Stambolziovski v Nestorovic and Camanaro Prestige Properties Pty Ltd t/as Sydneyhome Real Estate [2015] NSWCA 332

51 The reference to a Ferrcom inference is a reference to what was said by Handley JA in Commercial Union Insurance Company of Australia Limited v Ferrcom Pty Ltd (1991) 22 NSWLR 389 at 418E, applying the principles in Jones v Dunkel [1959] HCA 8; (1959) 101 CLR 298 to the situation where a party fails to ask questions of a witness in chief. In that case, his Honour (with whom Kirby P agreed) was of the opinion that the Court should not draw inferences favourable to the insured on matters going to whether it could and would have obtained insurance cover without a particular endorsement (an issue relevant to the question of damages in that case) when no attempt was made to prove those matters by direct evidence, and in particular where no relevant questions were asked of the principal of the insured.

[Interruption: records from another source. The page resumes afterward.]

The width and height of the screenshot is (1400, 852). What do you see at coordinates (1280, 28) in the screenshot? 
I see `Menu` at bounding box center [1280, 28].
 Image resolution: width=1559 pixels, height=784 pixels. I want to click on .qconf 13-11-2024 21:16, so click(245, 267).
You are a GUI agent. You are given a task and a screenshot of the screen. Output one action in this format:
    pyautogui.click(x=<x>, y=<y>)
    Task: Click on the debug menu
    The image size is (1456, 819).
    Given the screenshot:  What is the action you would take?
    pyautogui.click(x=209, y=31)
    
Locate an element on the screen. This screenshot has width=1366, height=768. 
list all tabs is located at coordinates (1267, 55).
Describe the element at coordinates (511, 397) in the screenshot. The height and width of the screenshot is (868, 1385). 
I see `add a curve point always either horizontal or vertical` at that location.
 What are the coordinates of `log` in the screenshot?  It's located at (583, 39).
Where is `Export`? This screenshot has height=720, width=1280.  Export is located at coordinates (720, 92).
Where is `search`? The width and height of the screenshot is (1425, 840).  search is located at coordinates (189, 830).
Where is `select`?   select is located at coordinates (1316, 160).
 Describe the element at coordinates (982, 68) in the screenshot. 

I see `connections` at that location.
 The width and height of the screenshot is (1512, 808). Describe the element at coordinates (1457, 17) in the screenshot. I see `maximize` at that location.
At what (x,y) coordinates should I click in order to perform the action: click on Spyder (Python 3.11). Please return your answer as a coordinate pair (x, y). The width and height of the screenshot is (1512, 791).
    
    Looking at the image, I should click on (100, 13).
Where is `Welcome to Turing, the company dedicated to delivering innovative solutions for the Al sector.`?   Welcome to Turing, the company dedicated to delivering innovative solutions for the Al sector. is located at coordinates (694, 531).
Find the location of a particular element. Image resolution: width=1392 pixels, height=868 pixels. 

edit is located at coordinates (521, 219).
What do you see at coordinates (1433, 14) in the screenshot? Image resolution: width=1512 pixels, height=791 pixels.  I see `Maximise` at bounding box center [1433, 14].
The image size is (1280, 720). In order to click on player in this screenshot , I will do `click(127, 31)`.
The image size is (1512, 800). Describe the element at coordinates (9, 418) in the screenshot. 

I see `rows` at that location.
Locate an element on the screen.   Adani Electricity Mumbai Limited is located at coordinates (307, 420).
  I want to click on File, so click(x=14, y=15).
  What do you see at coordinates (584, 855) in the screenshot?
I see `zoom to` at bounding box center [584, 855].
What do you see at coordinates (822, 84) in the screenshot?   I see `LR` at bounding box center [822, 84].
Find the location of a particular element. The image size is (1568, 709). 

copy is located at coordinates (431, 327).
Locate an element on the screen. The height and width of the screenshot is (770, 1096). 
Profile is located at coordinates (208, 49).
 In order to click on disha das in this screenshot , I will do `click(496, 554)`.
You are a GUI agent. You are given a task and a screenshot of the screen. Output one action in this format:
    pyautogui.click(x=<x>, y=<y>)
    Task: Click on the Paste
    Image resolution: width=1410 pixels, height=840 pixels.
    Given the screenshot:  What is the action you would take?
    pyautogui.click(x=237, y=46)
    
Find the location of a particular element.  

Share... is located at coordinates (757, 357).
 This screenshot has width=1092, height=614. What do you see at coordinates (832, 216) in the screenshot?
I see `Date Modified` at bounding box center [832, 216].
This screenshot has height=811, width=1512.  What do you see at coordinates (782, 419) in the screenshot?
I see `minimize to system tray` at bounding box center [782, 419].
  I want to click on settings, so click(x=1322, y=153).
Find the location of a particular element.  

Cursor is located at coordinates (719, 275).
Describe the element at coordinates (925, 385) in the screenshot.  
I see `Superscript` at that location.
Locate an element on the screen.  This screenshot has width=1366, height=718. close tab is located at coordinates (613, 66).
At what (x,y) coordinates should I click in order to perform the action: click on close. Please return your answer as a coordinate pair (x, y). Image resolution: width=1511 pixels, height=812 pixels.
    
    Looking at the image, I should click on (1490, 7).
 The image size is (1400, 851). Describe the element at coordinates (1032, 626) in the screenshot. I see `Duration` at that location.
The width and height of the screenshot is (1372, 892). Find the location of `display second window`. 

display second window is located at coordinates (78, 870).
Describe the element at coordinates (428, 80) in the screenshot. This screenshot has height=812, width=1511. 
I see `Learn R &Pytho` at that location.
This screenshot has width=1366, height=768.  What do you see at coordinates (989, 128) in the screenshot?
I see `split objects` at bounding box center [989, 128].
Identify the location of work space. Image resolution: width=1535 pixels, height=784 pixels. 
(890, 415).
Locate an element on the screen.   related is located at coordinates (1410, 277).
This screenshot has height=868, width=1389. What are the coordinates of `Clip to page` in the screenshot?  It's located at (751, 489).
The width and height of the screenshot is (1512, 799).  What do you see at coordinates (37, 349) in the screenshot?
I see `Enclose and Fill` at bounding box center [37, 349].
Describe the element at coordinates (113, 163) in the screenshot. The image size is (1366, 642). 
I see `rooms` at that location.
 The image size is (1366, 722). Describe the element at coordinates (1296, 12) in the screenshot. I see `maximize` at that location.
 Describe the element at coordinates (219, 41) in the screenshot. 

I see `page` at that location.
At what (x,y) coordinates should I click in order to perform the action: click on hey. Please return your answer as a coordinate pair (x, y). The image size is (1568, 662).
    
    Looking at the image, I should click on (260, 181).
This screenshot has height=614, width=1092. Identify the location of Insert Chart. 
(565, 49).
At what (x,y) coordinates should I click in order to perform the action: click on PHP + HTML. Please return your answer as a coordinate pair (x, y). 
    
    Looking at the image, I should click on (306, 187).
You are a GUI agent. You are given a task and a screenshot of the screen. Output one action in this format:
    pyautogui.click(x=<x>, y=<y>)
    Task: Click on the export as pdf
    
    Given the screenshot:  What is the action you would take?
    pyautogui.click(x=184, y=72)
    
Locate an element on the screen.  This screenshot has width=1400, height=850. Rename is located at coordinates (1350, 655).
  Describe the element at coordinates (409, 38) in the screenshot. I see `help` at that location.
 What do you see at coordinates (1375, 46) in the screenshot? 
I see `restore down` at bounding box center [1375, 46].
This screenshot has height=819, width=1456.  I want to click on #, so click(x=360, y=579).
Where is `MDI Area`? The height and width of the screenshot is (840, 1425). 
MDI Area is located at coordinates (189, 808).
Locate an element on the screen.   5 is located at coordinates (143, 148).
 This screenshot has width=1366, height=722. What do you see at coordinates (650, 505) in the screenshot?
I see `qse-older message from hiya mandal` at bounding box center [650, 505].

56 First, as was made clear in Ferrcom, the drawing of such an inference is an application of the principles in Jones v Dunkel. It is an inference that may be drawn where a party fails to adduce particular evidence that one would have expected that party to adduce and where the failure to do so is not satisfactorily explained. One might expect relevant evidence to be adduced by Ms Nestorovic from a witness who was, colloquially speaking, “in her camp”. However, the fact that Mr Sogenovski was called to give evidence by her does not make him in some way “in her camp”. Mr Sogenovski was an independent witness who could have been called by either party. It is well recognised that there is no property in a witness. That Ms Nestorovic’s legal representatives had conferred with Mr Sogenovski before he gave evidence or that Mrs Stambolziovski’s legal representatives had only little notice that he was to be called, is not to the point. There was nothing to preclude an application for a short adjournment for them to confer with him.
57 Second, as was put to the primary judge, the rule does not permit an inference to be drawn that the uncalled or untendered evidence would in fact have been damaging to the party not tendering it. It cannot be used to fill gaps in the evidence or to convert conjecture and suspicion into inference. Thus it could not be used, as was conceded by Mrs Stambolziovski at the hearing below, to draw an inference in favour of there being a leaking toilet.
58 Third, the submission that Ms Nestorovic needed to explain the presence of water on the floor assumes that there was water on the floor in the first place and subverts the onus of proof. It was Mrs Stambolziovski who bore the onus of proving both that there was water on the floor where she slipped and that the water came from a leaking toilet. The fact that Counsel for Ms Nestorovic did not question Mr Sogenovski as to his observation of the condition of the floor or as to whether he saw any cleaning equipment at the scene of the accident does not warrant the drawing of an inference adverse to Ms Nestorovic as to either of those two matters.